Within a large metropolitan area, \(20 \%\) of the commuters currently use the public transportation system, whereas the remaining \(80 \%\) commute via automobile. The city has recently revitalized and expanded its public transportation system. It is expected that 6 mo from now \(30 \%\) of those who are now commuting to work via automobile will switch to public transportation, and \(70 \%\) will continue to commute via automobile. At the same time, it is expected that \(20 \%\) of those now using public transportation will commute via automobile, and \(80 \%\) will continue to use public transportation. In the long run, what percentage of the commuters will be using public transportation?
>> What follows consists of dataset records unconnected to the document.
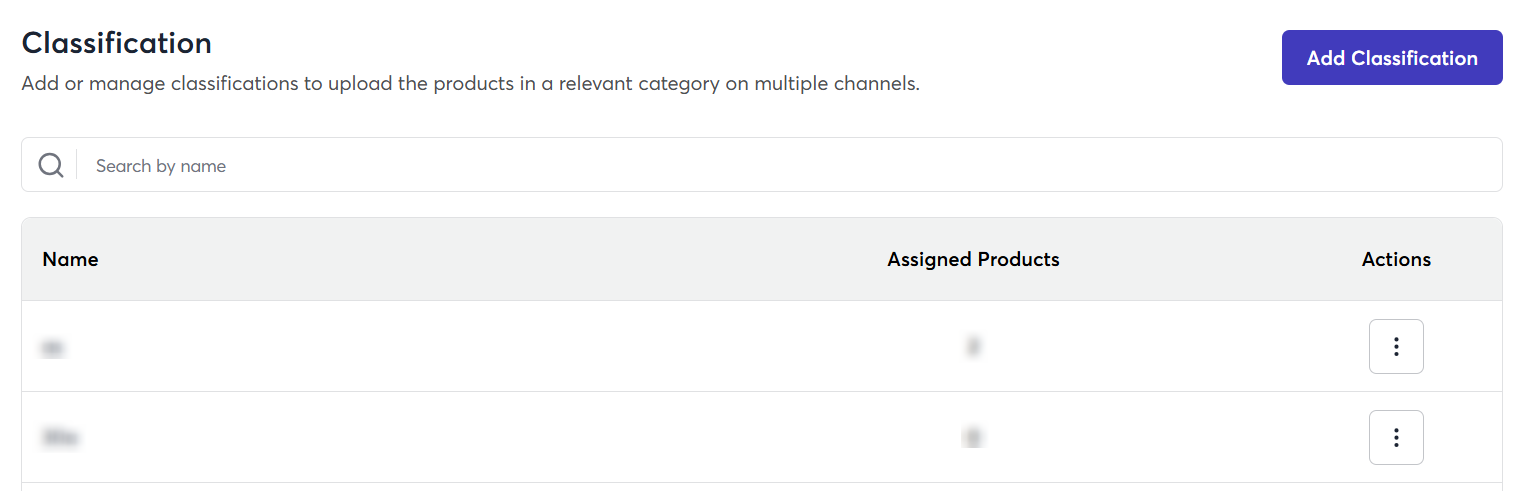The width and height of the screenshot is (1519, 491).
Task: Click the magnifying glass search icon
Action: pos(51,165)
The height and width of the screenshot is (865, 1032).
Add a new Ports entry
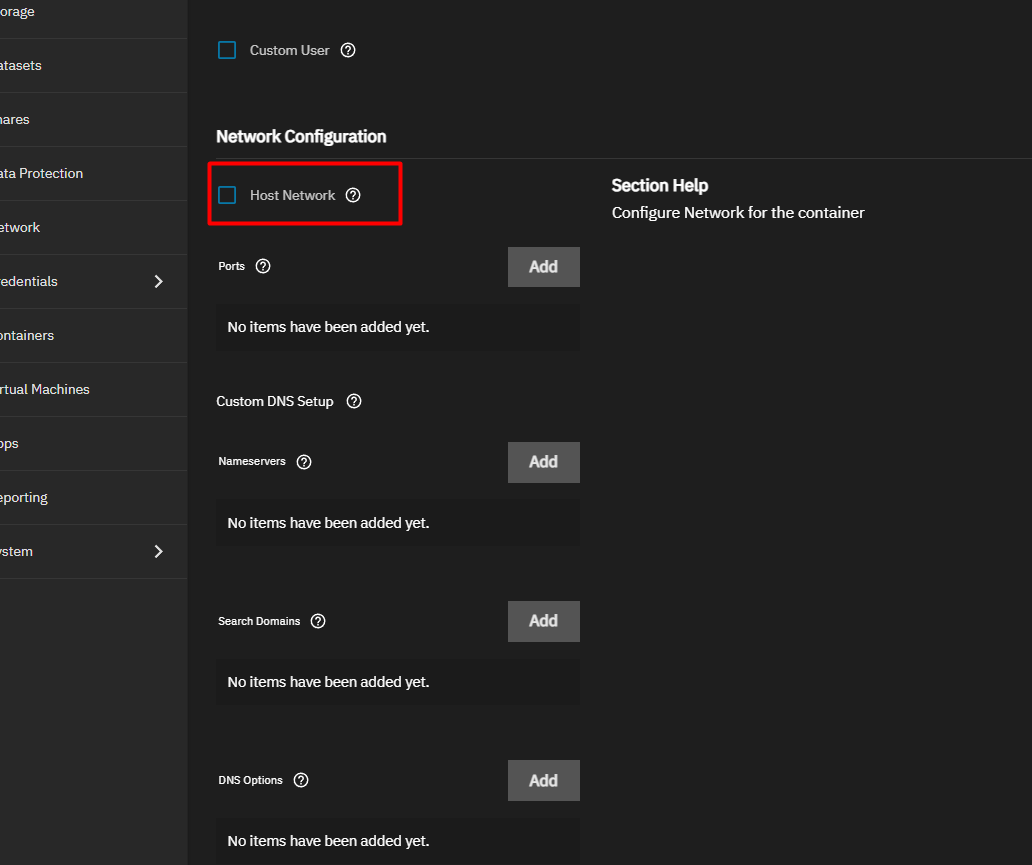(x=543, y=267)
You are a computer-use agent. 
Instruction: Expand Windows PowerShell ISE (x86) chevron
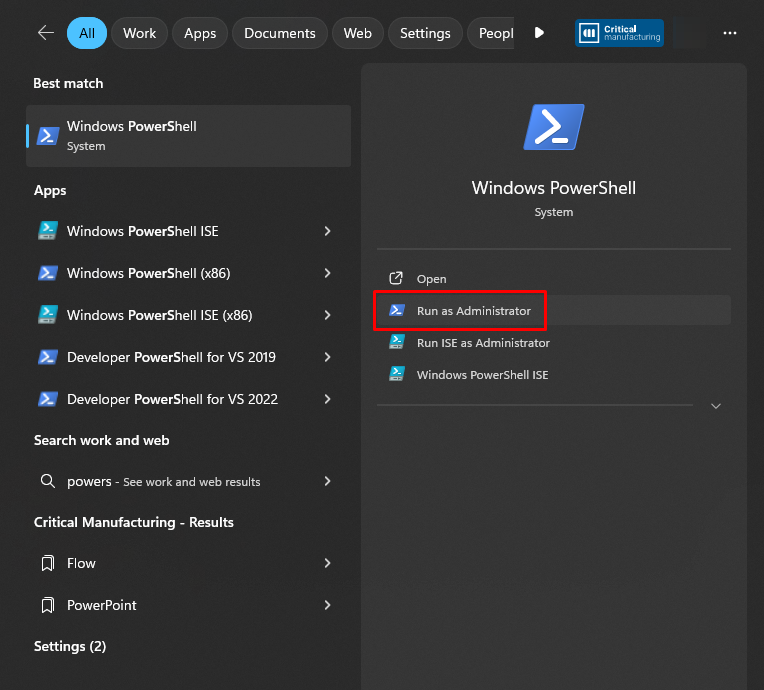tap(327, 315)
At a certain university, three bookstores-the University Bookstore, the Campus Bookstore, and the Book Mart-currently serve the university community. From a survey conducted at the beginning of the fall quarter, it was found that the University Bookstore and the Campus Bookstore each had \(40 \%\) of the market, whereas the Book Mart had \(20 \%\) of the market. Each quarter the University Bookstore retains \(80 \%\) of its customers but loses \(10 \%\) to the Campus Bookstore and \(10 \%\) to the Book Mart. The Campus Bookstore retains \(75 \%\) of its customers but loses \(10 \%\) to the University Bookstore and \(15 \%\) to the Book Mart. The Book Mart retains \(90 \%\) of its customers but loses \(5 \%\) to the University Bookstore and \(5 \%\) to the Campus Bookstore. If these trends continue, what percentage of the market will each store have at the beginning of the second quarter? The third quarter?

Compute the steady-state matrix of each stochastic matrix. \(\left[\begin{array}{ccc}1 & .2 & .3 \\ 0 & .4 & .2 \\ 0 & .4 & .5\end{array}\right]\)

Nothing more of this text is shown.